КОРОТКОЕ ЗАДАНИЕ: Выпишите из отрывка про позднюю осень кусок, который начинается со слов «При восходе солнца» и тянется до слов «выходящий из воды.» включительно.

━━━ ИЗБРАННЫЙ ОТРЫВОК

28 Октября. Звездная и на редкость теплая для Октября ночь. В предрассветное время я вышел на крыльцо, и слышно было – только одна капля упала с крыши на землю. При первом свете заворошились туманы, и Ботик показался на берегу бескрайнего моря.

Я любовался узорами совершенно безлистных деревьев на ясном небе, березки были как будто расчесаны вниз, клены, осины – вверх. Драгоценное и самое таинственное это время от первого света и до солнца: мы были свидетелями, как в этот час родился легкий морозец, просушил и побелил на земле старую траву, позатянул лужи тончайшим стеклышком (развить: рождение мороза).

При восходе солнца в облаках показался Никитский монастырь и так надолго повис в воздухе. В солнечных лучах явилось наконец из тумана и озеро. Так все было увеличено: длинный ряд крякв казался фронтоном наступающих солдат, а лебеди были, как сказочный белокаменный город, выходящий из воды.

Показался один летящий с ночевки издалека тетерев и с другой стороны – другой, один за другим они полетели к озерному болоту, и, верно, в те же самые минуты еще летели из других мест в условленное место. Когда я пришел туда, они уже собрались большой стаей и токовали в болотах так же, как и весной.

Я долго думал, как различить этот позднеосенний день от раннеосеннего, и так установил, что узнать это можно только по ярко зеленеющей теперь осенью озими, да что вот земля нам теперь почему-то не пахнет, как весной. Еще, может быть, по себе, что не бродит внутри себя весеннее вино и радость не колет: радость теперь спокойная, как бывает, когда что-то отболит, радуешься, что отболело, и с грустью одумаешься: да ведь это не боль, а жизнь прошла!

<На полях:>Чайки все еще здесь. Большой зазимок.

После большого зазимка на поле не осталось ни одного жаворонка, только утки на воде, большие [кряквы] и лебеди.

━━━━━━
━━━ ВЫДЕРЖКА ИЗ ДАННЫХ

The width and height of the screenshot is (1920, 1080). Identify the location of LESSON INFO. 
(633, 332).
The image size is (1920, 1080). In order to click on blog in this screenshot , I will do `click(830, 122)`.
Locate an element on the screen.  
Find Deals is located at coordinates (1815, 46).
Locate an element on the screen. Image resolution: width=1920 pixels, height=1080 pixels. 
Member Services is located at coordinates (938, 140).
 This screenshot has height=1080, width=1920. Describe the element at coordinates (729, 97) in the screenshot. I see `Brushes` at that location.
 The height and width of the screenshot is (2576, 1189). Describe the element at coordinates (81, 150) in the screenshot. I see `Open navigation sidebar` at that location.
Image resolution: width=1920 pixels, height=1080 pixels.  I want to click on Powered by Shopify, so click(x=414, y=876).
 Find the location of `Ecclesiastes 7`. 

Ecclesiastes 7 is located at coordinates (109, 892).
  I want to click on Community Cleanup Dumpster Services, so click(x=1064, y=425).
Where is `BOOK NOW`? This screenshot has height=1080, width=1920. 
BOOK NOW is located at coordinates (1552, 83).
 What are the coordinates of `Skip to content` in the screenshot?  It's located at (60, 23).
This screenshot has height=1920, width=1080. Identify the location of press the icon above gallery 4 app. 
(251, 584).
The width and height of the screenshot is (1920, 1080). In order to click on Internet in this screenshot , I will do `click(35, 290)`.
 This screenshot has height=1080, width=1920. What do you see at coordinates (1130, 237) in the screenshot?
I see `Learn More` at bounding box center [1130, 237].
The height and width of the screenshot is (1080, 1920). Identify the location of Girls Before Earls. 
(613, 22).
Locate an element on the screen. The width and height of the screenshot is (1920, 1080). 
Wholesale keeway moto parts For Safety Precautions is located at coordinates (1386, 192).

━━━━━━

ОТВЕТ НИЖЕ:
При восходе солнца в облаках показался Никитский монастырь и так надолго повис в воздухе. В солнечных лучах явилось наконец из тумана и озеро. Так все было увеличено: длинный ряд крякв казался фронтоном наступающих солдат, а лебеди были, как сказочный белокаменный город, выходящий из воды.